Historically, the Indian IPO bazaar has had a handful of big issues at the top and a large mass of shady ones at the bottom. That's not to say that large, high-profile issues can't be shady, but that story is for another day. The average issue size nowadays is of the order of Rs 600 to 700 crore. This is literally a hundred times larger than it used to be in the heyday of IPO rackets of the 90s and about two-three times larger than that a decade ago. Generally speaking, there are fewer, larger issues today.

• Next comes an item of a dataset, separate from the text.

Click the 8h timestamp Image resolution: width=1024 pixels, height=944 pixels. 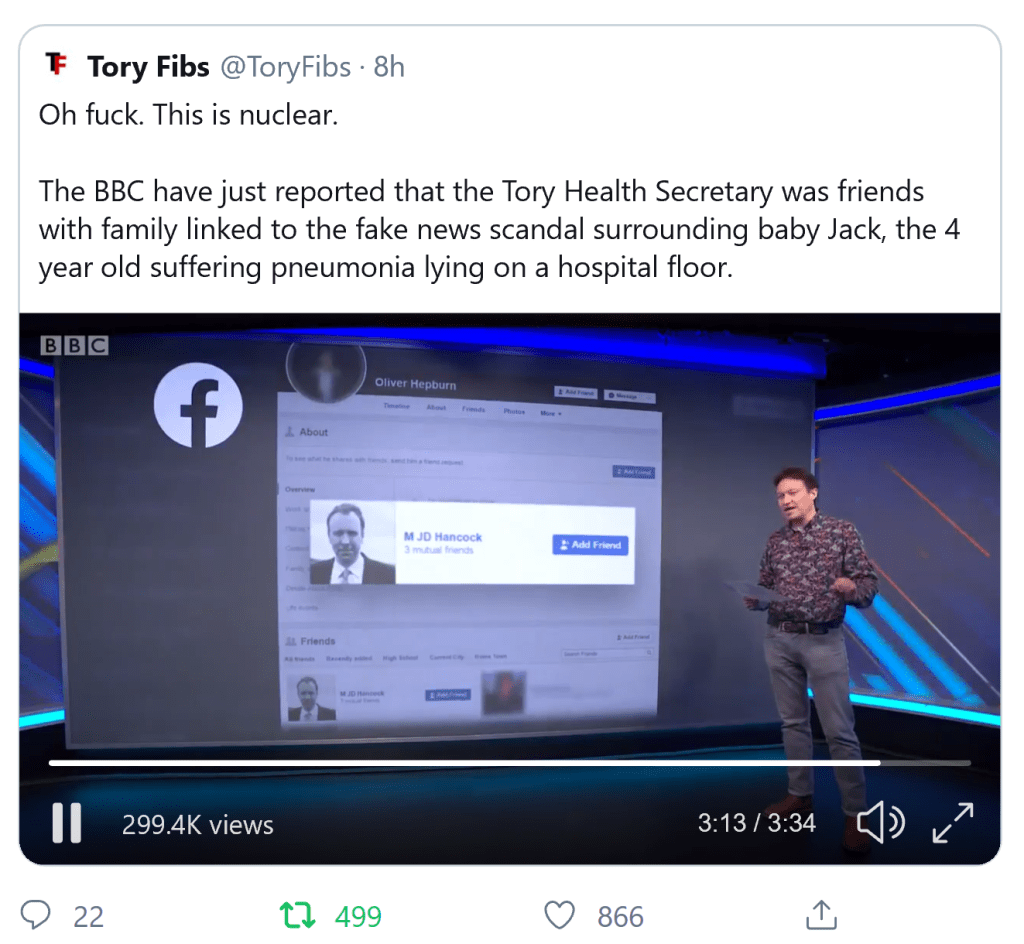tap(389, 67)
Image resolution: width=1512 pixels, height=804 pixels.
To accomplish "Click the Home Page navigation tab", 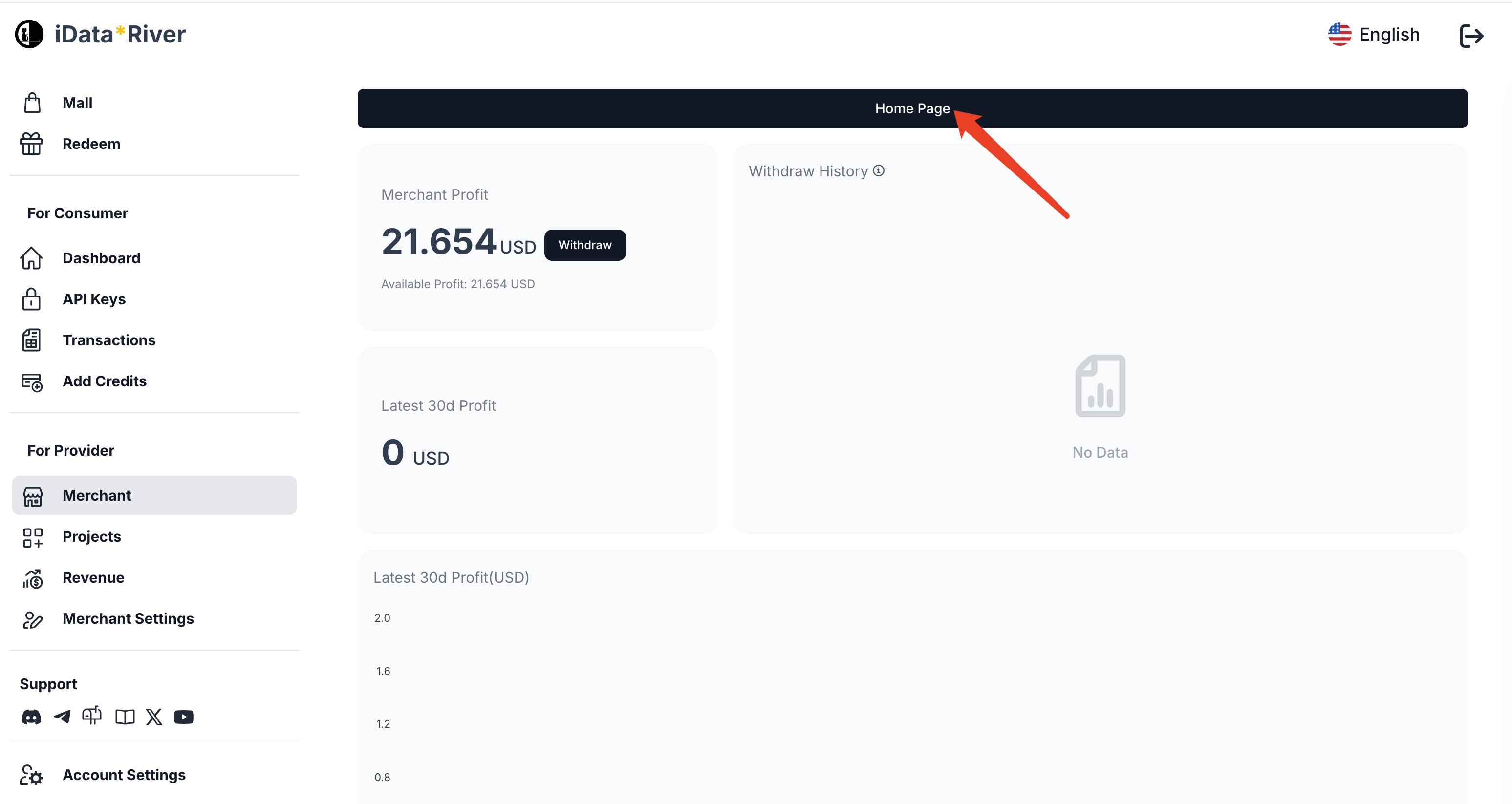I will pyautogui.click(x=912, y=108).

However, smaller numbers and higher amounts alone do not ensure quality. An important role has been played by a range of measures that the SEBI has taken. The biggest has been that the SEBI has explicitly recognised and acted upon the centrality of stern regulation of merchant bankers. Throughout the history of Indian equity markets, all fly-by-night, unethical and shady activities have been conducted by merchant bankers hired by promoters. As U.K. Sinha (SEBI chairman) himself said, merchant bankers used to take contracts to raise money for promoters (and not companies) and run opening-day price fixing. The key part of fixing this problem has been the strategy of going after merchant bankers rather than promoters.

After all, there can be fly-by-night promoters but no fly-by-night merchant bankers. The latter have to be registered with the SEBI and need to continue doing business. The key change that the SEBI has brought about is to insist on an elaborate due diligence, along with extensive transparency about the merchant banker's track record. On top of that, the key information in the prospectus has become easy to understand and absorb because the regulator has also created an abridged ten-page format.

Wild swings on the listing day of an IPO have all been eliminated by having a day for call-option bidding on the day before an issue opens. This separates the wheat from the chaff and gives a clear indication of the demand for the stock at realistic prices. Along with earlier measures like ASBA (applications supported by blocked amount), the Indian IPO market has become much cleaner and much friendlier to the investor.

Does all this mean that we, at Value Research, have given up on our long-established opposition to IPO investing? Not really. We firmly believe that it doesn't make sense for individual investors to invest in IPOs. Despite all these reforms, IPO companies are not understood as well as listed companies. The balance of power (information being power) still lies with the seller. Let institutions dabble with IPOs; you and I should focus on stocks which we know inside out.